Projucer should have a denormal support flag

The State of the Art Denormal Prevention is to use ScopedNoDenormals to disable denormals during processBlock.

This way a developer can code their DSP normally without worrying about denormals.

However now JUCE has a DSP module, and it also avoids denormals by calling snapToZero. This is an unnecessary waste of CPU when ScopedNoDenormals is used.

To not waste CPU, I suggest the Projucer can have a flag for disabling denormals, and with preprocessor #if the snapToZero calls will be used only when denormals are enabled.

Another simpler solution, is to just always disable denormals for plugin processBlock calls (and also disable them in the main of non-plugins), as probably virtually all developers which use denormals in audio DSP do it by mistake.

6 Likes

Yes, I like that idea. I’ll see if we can add this to JUCE.

1 Like

Sorry to get back to you on this. I completely agree that we need a way to disable the snapToZero code in the dsp module (and elsewhere) - maybe by having a preprocessor #if.

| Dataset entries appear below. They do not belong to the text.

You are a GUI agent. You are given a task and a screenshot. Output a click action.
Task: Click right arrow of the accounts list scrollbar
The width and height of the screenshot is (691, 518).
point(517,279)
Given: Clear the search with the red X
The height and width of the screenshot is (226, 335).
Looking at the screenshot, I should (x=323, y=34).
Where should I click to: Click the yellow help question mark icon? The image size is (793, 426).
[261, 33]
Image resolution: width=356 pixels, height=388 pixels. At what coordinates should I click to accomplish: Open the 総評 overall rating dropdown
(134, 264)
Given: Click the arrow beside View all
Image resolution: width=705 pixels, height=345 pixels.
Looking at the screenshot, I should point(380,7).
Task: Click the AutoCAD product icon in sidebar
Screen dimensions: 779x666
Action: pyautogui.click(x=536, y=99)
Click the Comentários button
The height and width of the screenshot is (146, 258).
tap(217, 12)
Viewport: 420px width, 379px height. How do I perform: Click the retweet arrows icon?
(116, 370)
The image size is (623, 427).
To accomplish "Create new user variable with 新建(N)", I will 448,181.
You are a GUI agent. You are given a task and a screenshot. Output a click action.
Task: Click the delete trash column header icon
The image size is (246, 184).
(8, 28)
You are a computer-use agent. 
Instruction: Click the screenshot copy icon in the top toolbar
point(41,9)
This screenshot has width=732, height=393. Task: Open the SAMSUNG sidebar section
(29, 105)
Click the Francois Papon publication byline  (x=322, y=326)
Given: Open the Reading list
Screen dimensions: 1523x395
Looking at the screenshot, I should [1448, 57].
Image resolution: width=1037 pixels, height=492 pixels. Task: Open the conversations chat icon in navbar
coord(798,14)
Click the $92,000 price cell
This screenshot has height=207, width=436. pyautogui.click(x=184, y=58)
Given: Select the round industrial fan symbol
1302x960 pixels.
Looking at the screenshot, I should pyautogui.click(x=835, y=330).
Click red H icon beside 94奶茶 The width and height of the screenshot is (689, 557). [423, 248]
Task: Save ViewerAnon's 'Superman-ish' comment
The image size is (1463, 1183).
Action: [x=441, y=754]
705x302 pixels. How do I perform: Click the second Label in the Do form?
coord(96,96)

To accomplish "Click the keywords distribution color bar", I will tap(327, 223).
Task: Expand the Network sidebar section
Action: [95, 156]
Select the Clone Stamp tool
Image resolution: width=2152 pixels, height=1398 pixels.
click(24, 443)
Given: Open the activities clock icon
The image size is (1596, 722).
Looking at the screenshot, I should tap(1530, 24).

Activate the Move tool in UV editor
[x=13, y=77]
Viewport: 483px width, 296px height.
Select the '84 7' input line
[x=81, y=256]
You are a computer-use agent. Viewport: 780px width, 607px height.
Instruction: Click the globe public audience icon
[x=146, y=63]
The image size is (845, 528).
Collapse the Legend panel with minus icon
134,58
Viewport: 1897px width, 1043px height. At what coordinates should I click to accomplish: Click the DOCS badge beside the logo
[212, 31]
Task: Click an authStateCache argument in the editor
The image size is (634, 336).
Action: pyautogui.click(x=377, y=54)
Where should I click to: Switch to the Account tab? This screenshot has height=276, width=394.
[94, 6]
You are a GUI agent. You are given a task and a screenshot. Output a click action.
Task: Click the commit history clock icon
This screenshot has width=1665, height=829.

However, after doing a lot of experimentation I’ve found that none of the hosts I have installed have the denormals enabled on the audio thread. So I’m really not sure if an RAII approach is necessary (as Jules writes on the other post). Allegedly, it’s important to restore the denormals flag in ProTools but I can see why this is necessary - the denormals flag is already disabled.

I know for sure that there were reasonable setups where denormals are enabled. I vividly remember that early versions of our products were extremely slow on these setups before we disabled denormals… It might have been mostly on 32-bit windows, maybe it was in REAPER.

OK but even then - is it a bad thing to disable denormals and not revert the setting?

I’d return the setting to what it was to be careful. I wouldn’t want a plugin to change global state…

2 Likes

OK I’ve added the ScopedNoDenormals class to JUCE on develop with commit e2c8e30. I’ve also modified the audio plugin template in the projucer to use this class in the processBlock method.

Additionally, this commit adds a flag called JUCE_DSP_ENABLE_SNAP_TO_ZERO to the dsp module which is enabled by default, but can be disabled if you wish to remove all denormalisation code used in the dsp module’s filters and algorithms.

2 Likes

@fabian,
just chiming in about hosts and denormals.
Last time (a few months ago) we’ve noticed that we needed to turn off denormals in our code was due to users reporting plug-ins suddenly consuming a lot of CPU while idling.

With the JUCE wrappers (as of then… 4.3.1) Audio Unit & AAX seemed to work as expected (and might also be VST3).

However, with VST2 under REAPER builds then at least. it was easily reproducible seeing the software CPU meters (and Activity Monitor / Task Manager) showing spiked usage when idle (processBlock works but gets close to zeros small float numerics).

We also saw that one other hosts. but not all of them.

2 Likes

OK let’s talk about denormals for once and for all :slight_smile:

What’s that beast ? When some DSP code uses any IIR filter in the large sense, you have to deal with things like that (for the sample number n) :

output[n] = gain1 * input [n] + gain2 * input[n-1] + … + gainA * output[n-1] + gainB * output[n-2] + …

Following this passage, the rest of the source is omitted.